Dutch actress, comedian and AI character creator (born 1985 or 1986)

Eline van der Velden (born 1985 or 1986) is a Dutch actress, comedian, writer, and producer based in London, England. She is best known for her work creating Tilly Norwood, an AI-generated "actress".

== Early life ==
Van der Velden was born on the Dutch island of Curaçao, Netherlands Antilles to Dutch businessman Steven van der Velden and physiotherapist Quirine van der Velden. She moved to the United Kingdom at age 14 to study drama and musical theatre at Tring Park School for the Performing Arts. She graduated with an MSc in physics from Imperial College London in 2008.

== Career ==
She was nominated by the International Academy of Digital Arts and Sciences for the Lovie Awards and won Best Online Comedy in 2013 for two of her submitted entries.

She has created multiple online shows such as Sketch My Life with London Hughes and Emily Hartridge and Match.com Parody.
She became managing director of Makers Channel (makerschannel.co.uk), the first curated video platform in Europe in 2015. Makers Channel has been recently acquired by a Belgian media company De Persgroep, due to its success in the Netherlands.

In 2016, she appeared in adverts for the Dutch shampoo brand Andrelon.

Miss Holland, a comedy character created by Van der Velden, made headlines in 2016 as she asked the British public to teach her the national anthem.

As an actress, she has starred in Dutch TV series De Troon, Beatrix and the Golden Calf-winning series Overspel.

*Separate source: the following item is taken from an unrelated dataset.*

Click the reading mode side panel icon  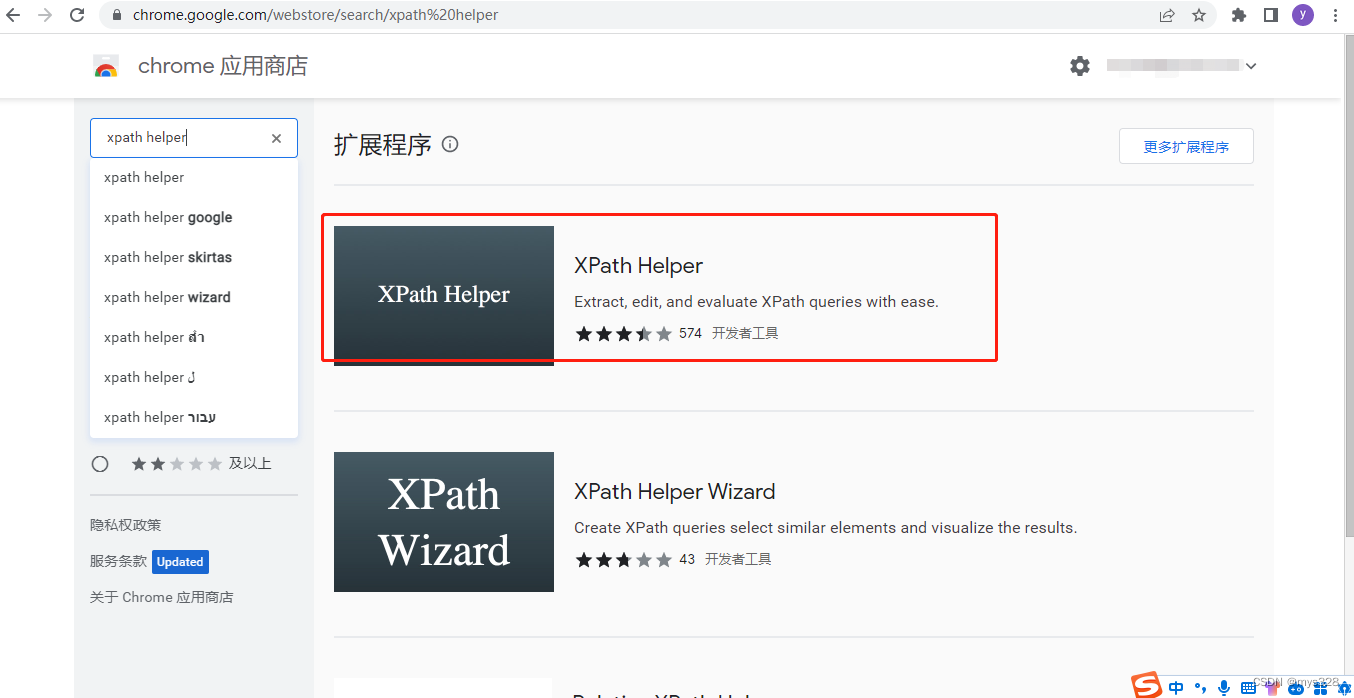coord(1271,14)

In Belgium, she appeared opposite Jamie Dornan in Flying Home.

Van der Velden starred in the BBC Three series Putting It Out There, in which she challenges social perceptions of body hair, heels, spit, personal space, and authority figures.

In 2018, she starred in the BBC One comedy series Soft Border Patrol and the BBC Three comedy series Miss Holland.

In 2025, Particle6 Group, which Van der Velden founded in 2016, introduced Tilly Norwood, an AI-generated "actress" at the Zurich Film Festival. The announcement was met with outrage and a condemnation by the American actors' union SAG-AFTRA.

== Awards and recognition ==
Miss Holland won the Best Online Comedy at the 2013 Lovie Awards, judged by Stephen Fry. The Match.com Parody video won Best Online Comedy People's Lovie Award, the people's vote. Miss Holland and Match.com Parody Date 1 were also featured in the 2013 Google Lovie Letters.